Recent research has shown that listening-related fatigue is linked to people being less productive at work, more prone to accidents, more socially isolated, and more likely to be depressed. Symptoms of listening-related fatigue may include difficulty concentrating, irritability, headache, or a sense of mental exhaustion. Additionally, this research indicates older people and persons with hearing loss are more likely to suffer from listening-related fatigue. No wonder so many individuals seeking the help of audiologists complain they are so worn out at the end of a long day of listening.
Although we have known about the ill-effects of listening-related fatigue on persons with hearing loss, it was not possible to readily assess it in the clinic – until now. Benjamin Hornsby and colleagues recently created the Vanderbilt Fatigue Scale for Adults (VFS-A- 10). And there is additional good news: hearing aids can reduce listening-related fatigue.
The VFS-A-10 is a ten-question self-report that assesses several dimensions of listeningrelated fatigue. It can be administered pre and posting fitting. The VFS-A-10 is scored by summing the responses from the five-point Likert scale. It takes less than two minutes for most patients to complete it.
Given the brevity of the VFS-A-10, it can be used as a counseling tool, even when the unaided score is innocuously low.
Simply stated, the higher the tallied score, the more self-reported problems the individual has with listening-related fatigue. According to the originators of the VFS-A-10, a score of 26 or higher is an indication of “frequent problems with fatigue” (Hornsby, et al 2023). A recent clinical study showed that five of 42 (12%) individuals fitted with hearing had a score of 26 or higher, and two of 42 (5%) had a score greater than 30 (Tagvaei & Taylor, 2024). In this study, the mean unaided score was 13, while the mean aided score with 6. This finding demonstrates the benefits of hearing aids at reducing listening-related fatigue.
Symptoms of listening-related fatigue may include difficulty concentrating, irritability, headache, or a sense of mental exhaustion.
Given the brevity of the VFS-A-10, it can be used as a counseling tool, even when the unaided score is innocuously low. For example, let’s say an individual has an unaided overall score on the VFS-A-10 of eight but the patient circled a “4” on Question 7, “I withdraw when I am unable to follow conversations in noisy places.” Even though the other scores were “0’s” and “1’s”, the high score on Question 7 would serve as an area to target for improvement with hearing aids. This high score on just one question of the VFS-A-10 could be addressed through counseling, prior to hearing aid use.
The VFS-A-10: As Easy as 1-2-3
Since the VFS-A-10 can be administered in two minutes or less, has been validated, and measures a common problem that can be alleviated with hearing aids, it is highly recommended for routine clinical use.
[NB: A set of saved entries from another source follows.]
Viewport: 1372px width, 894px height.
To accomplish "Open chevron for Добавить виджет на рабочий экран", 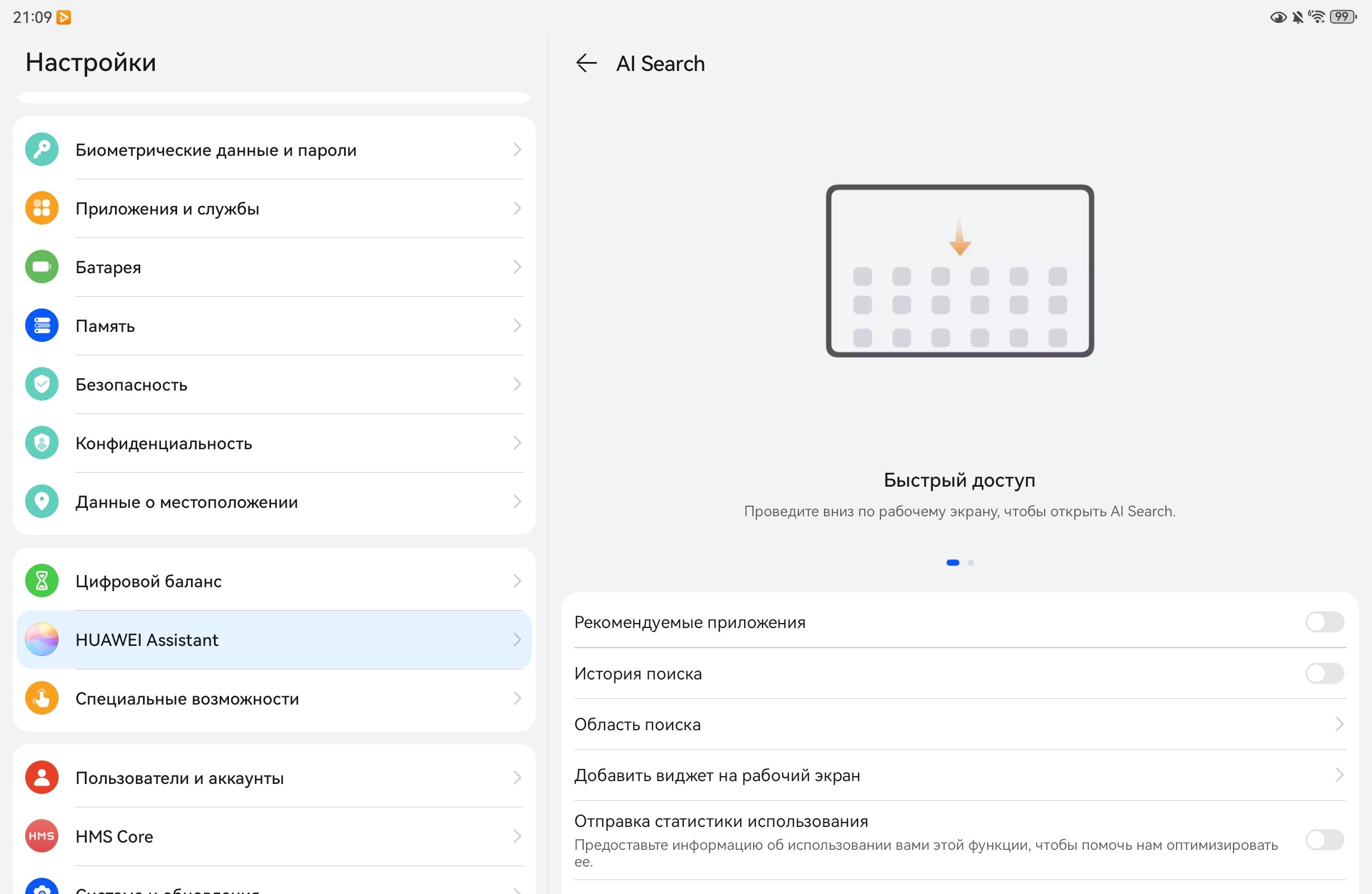I will (1340, 775).
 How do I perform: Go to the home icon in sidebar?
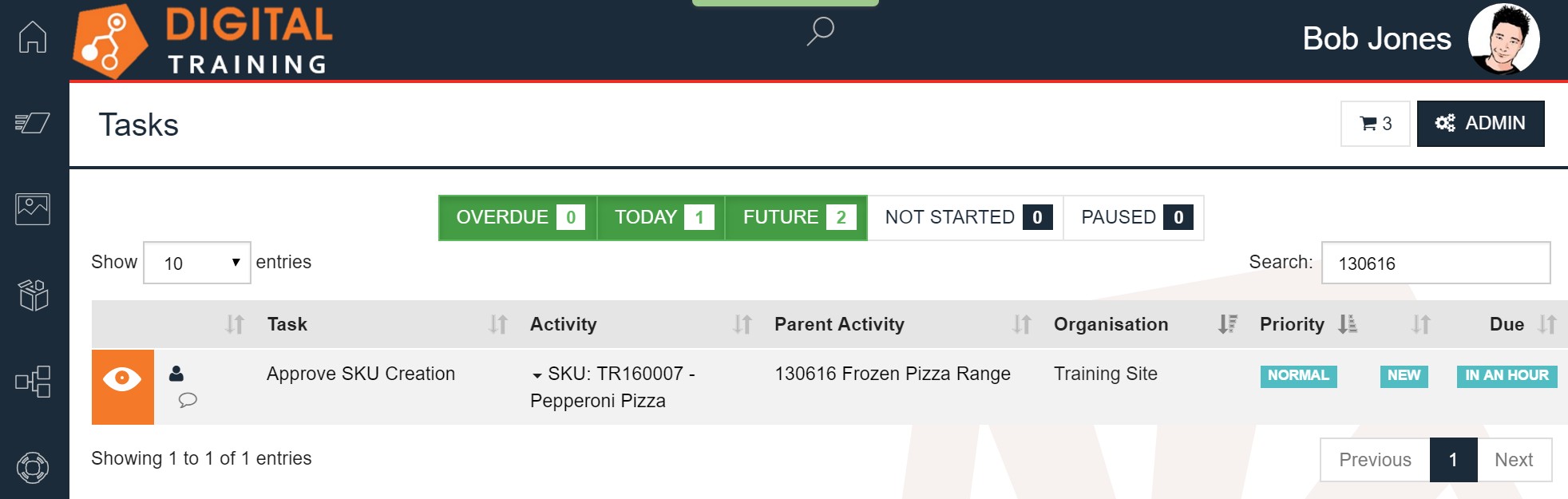(x=33, y=37)
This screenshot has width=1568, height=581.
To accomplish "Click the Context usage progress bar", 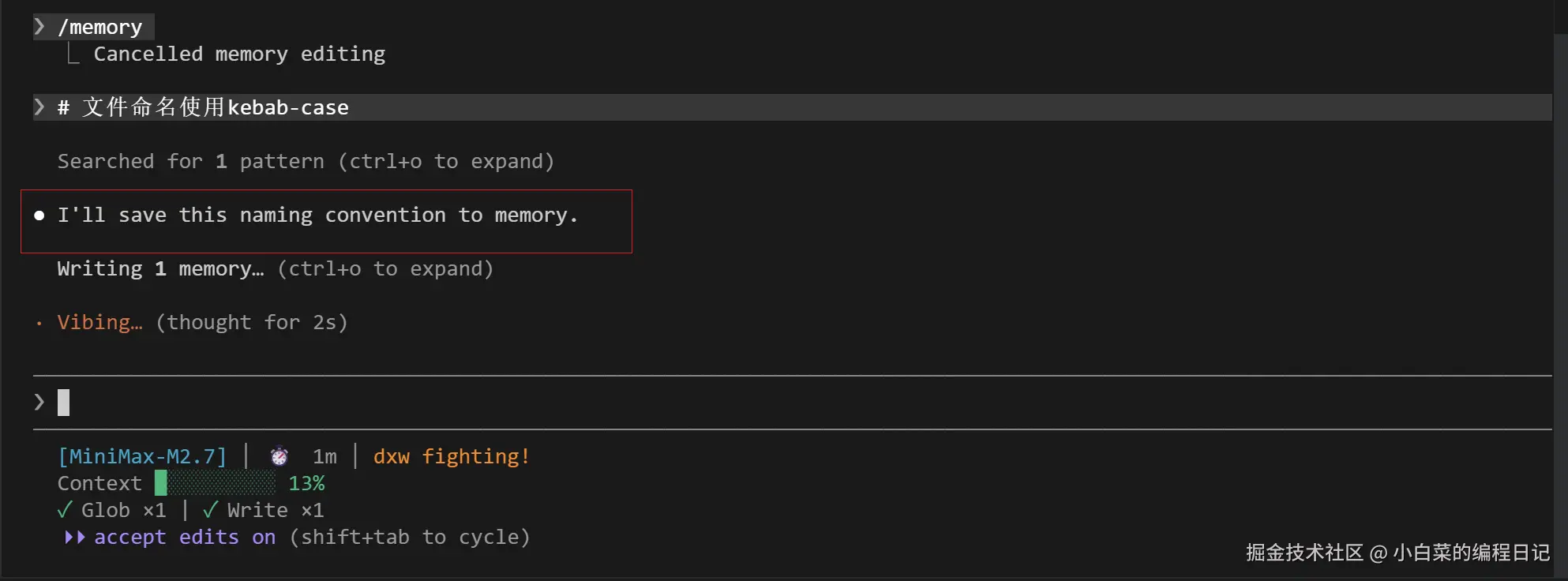I will pyautogui.click(x=216, y=483).
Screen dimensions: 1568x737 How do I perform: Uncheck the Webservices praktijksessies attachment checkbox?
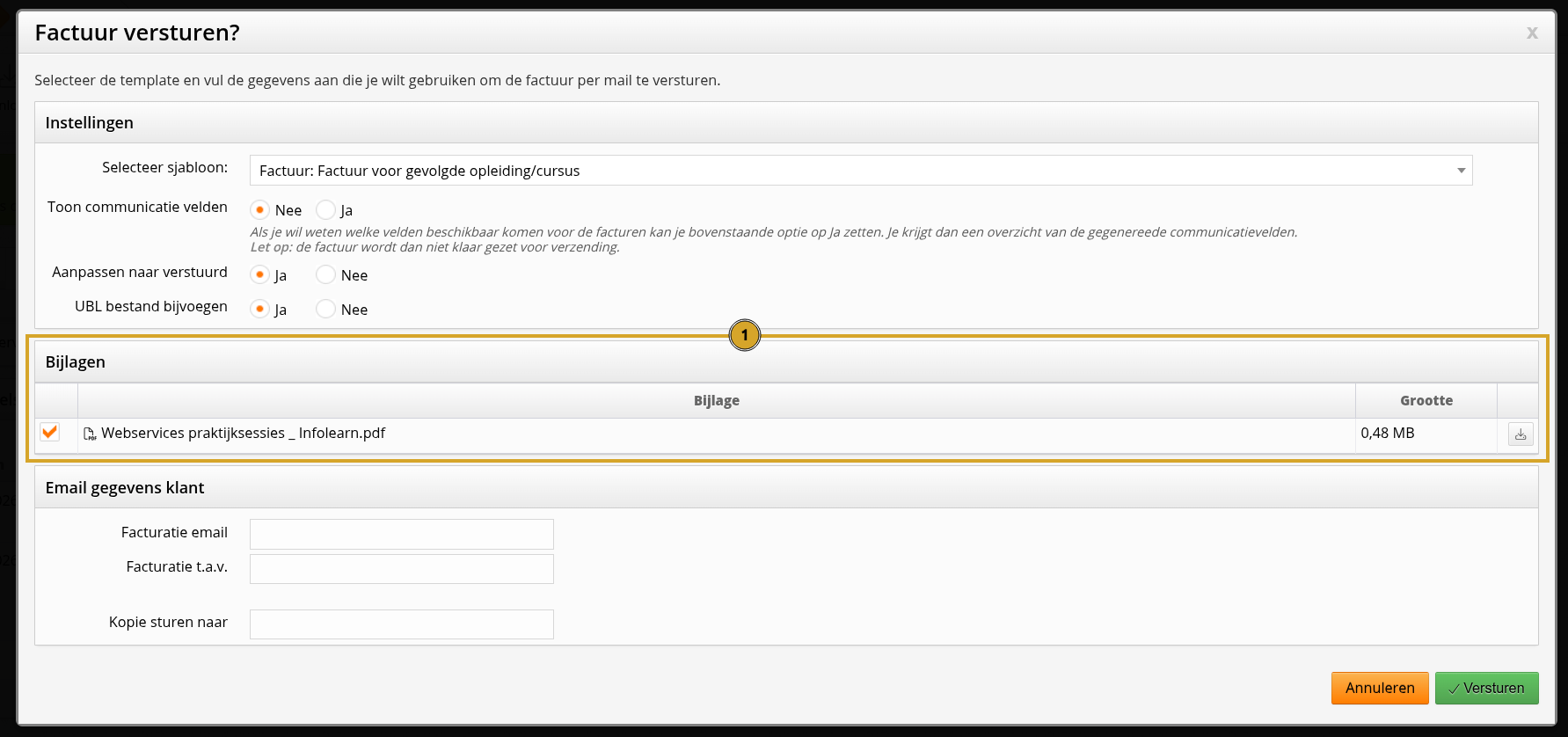coord(50,432)
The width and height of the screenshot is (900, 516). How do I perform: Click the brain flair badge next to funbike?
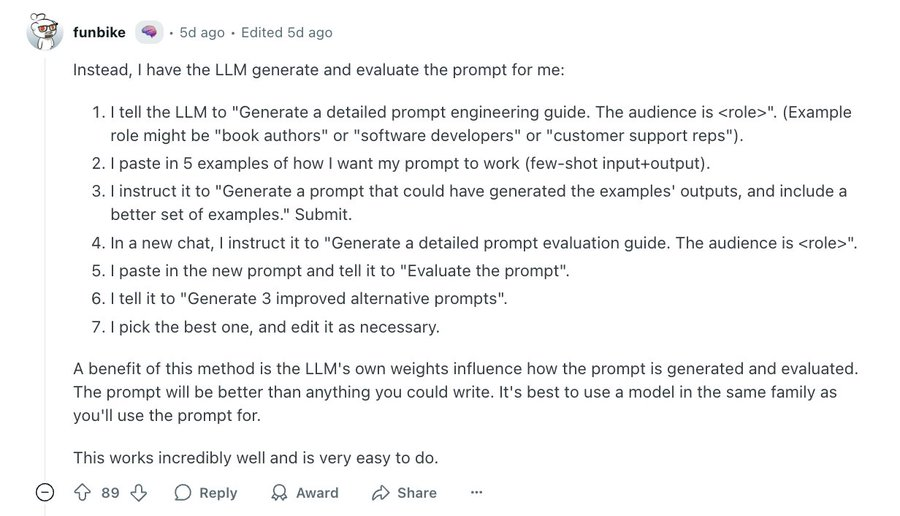click(148, 32)
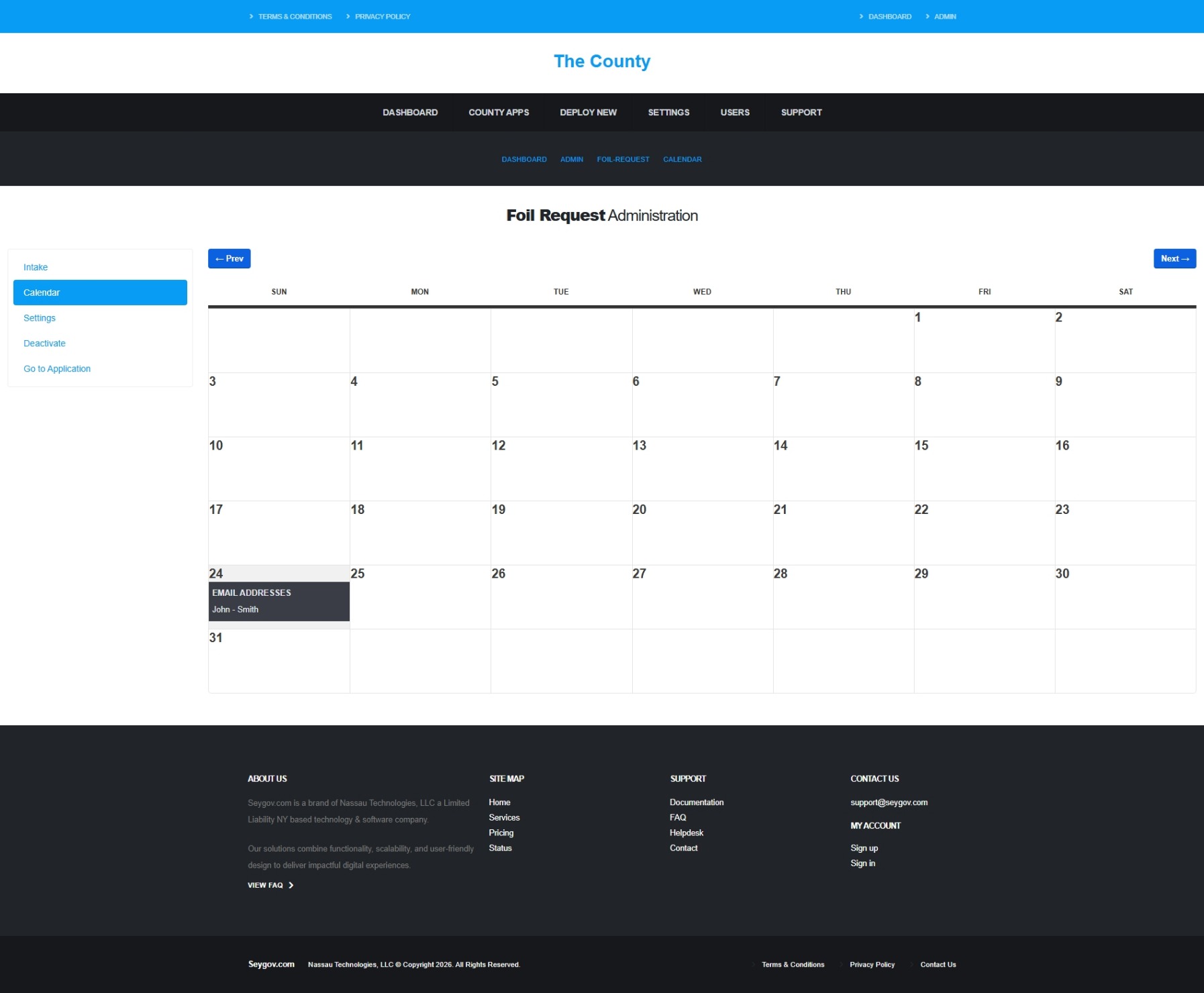Advance calendar using Next button

pyautogui.click(x=1174, y=258)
The VFS-A-10 can be used in the following ways.
- Have each patient complete it in the reception area prior to their initial appointment. Review the results during the initial appointment.
- Re-administer it 2 to 4 weeks post fitting to assess aided benefit in listening-related fatigue. As a general rule, the aided score should be about half of the unaided score.
- Even when the overall aided VFS-A-10 score is low, high scores on individual questions can be identified for improvement with hearing aids and items that can be targeted for counseling. ■
References
- Holman, J. A., Drummond, A., & Naylor, G. (2021). Hearing Aids Reduce Daily-Life Fatigue and Increase Social Activity: A Longitudinal Study. Trends in Hearing, 25, 23312165211052786.
- Hornsby, B. W. Y., Camarata, S., Cho, S.-J., Davis, H., McGarrigle, R., & Bess, F. H. (2021). Development and validation of the Vanderbilt fatigue scale for adults (VFS-A). PSYCHOLOGICAL ASSESSMENT, 33(8), 777–788.
- Hornsby, B. W. Y., Camarata, S., Cho, S.-J., Davis, H., McGarrigle, R., & Bess, F. H. (2023). Development and validation of a brief version of the Vanderbilt fatigue scale for adults: The VFS-A-10. Hornsby BWY, Camarata S, Cho SJ et Al (2023) Development and Validation of a Brief Version of the Vanderbilt Fatigue Scale for Adults: The VFS-A-10. Ear and Hearing. Accepted for Publication. https://doi.org/10.1097/ AUD.0000000000001369
- Tagvaei, N. & Taylor, B. (2023). Clinical Application of the Vanderbilt Fatigue Scale for Adults (VFS-A-10): Feasibility and Ease of Use in a Dispensing Practice. Poster presented at the annual meeting of the American Academy of Audiology. Atlanta, GA.